**WHAT THIS TASK INVOLVES**
Output all of the records exactly, word for word.

[Dataset items]
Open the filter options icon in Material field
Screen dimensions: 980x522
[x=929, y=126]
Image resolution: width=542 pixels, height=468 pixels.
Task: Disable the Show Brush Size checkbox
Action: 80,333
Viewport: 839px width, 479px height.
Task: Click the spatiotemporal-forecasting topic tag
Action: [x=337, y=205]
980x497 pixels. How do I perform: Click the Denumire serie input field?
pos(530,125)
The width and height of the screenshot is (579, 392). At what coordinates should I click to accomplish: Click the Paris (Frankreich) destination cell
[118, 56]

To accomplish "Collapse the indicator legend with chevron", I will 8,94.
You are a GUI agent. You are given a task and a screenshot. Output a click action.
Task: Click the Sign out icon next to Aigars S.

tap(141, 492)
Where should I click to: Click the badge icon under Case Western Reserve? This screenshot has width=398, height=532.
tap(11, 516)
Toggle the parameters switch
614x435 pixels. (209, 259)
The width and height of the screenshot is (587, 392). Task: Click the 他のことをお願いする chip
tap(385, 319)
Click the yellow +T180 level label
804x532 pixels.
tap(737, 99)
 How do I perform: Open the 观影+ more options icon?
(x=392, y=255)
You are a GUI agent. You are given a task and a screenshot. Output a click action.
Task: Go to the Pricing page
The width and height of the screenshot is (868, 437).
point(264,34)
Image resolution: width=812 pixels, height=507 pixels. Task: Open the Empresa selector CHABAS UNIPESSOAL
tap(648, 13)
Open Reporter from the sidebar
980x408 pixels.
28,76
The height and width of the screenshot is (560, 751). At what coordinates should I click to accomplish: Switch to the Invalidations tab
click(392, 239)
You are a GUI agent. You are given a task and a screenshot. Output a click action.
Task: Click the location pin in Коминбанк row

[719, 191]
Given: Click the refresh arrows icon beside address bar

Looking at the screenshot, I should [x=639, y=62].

**YOUR SOLUTION**
Open the filter options icon in Material field
Screen dimensions: 980x522
[x=929, y=126]
Image resolution: width=542 pixels, height=468 pixels.
Task: Disable the Show Brush Size checkbox
Action: 80,333
Viewport: 839px width, 479px height.
Task: Click the spatiotemporal-forecasting topic tag
Action: [x=337, y=205]
980x497 pixels. How do I perform: Click the Denumire serie input field?
pos(530,125)
The width and height of the screenshot is (579, 392). At what coordinates should I click to accomplish: Click the Paris (Frankreich) destination cell
[118, 56]

To accomplish "Collapse the indicator legend with chevron", I will 8,94.
You are a GUI agent. You are given a task and a screenshot. Output a click action.
Task: Click the Sign out icon next to Aigars S.

tap(141, 492)
Where should I click to: Click the badge icon under Case Western Reserve? This screenshot has width=398, height=532.
tap(11, 516)
Toggle the parameters switch
614x435 pixels. (209, 259)
The width and height of the screenshot is (587, 392). Task: Click the 他のことをお願いする chip
tap(385, 319)
Click the yellow +T180 level label
804x532 pixels.
tap(737, 99)
 How do I perform: Open the 观影+ more options icon?
(x=392, y=255)
You are a GUI agent. You are given a task and a screenshot. Output a click action.
Task: Go to the Pricing page
The width and height of the screenshot is (868, 437).
point(264,34)
Image resolution: width=812 pixels, height=507 pixels. Task: Open the Empresa selector CHABAS UNIPESSOAL
tap(648, 13)
Open Reporter from the sidebar
980x408 pixels.
28,76
The height and width of the screenshot is (560, 751). At what coordinates should I click to accomplish: Switch to the Invalidations tab
click(392, 239)
You are a GUI agent. You are given a task and a screenshot. Output a click action.
Task: Click the location pin in Коминбанк row

[719, 191]
Given: Click the refresh arrows icon beside address bar

Looking at the screenshot, I should [x=639, y=62].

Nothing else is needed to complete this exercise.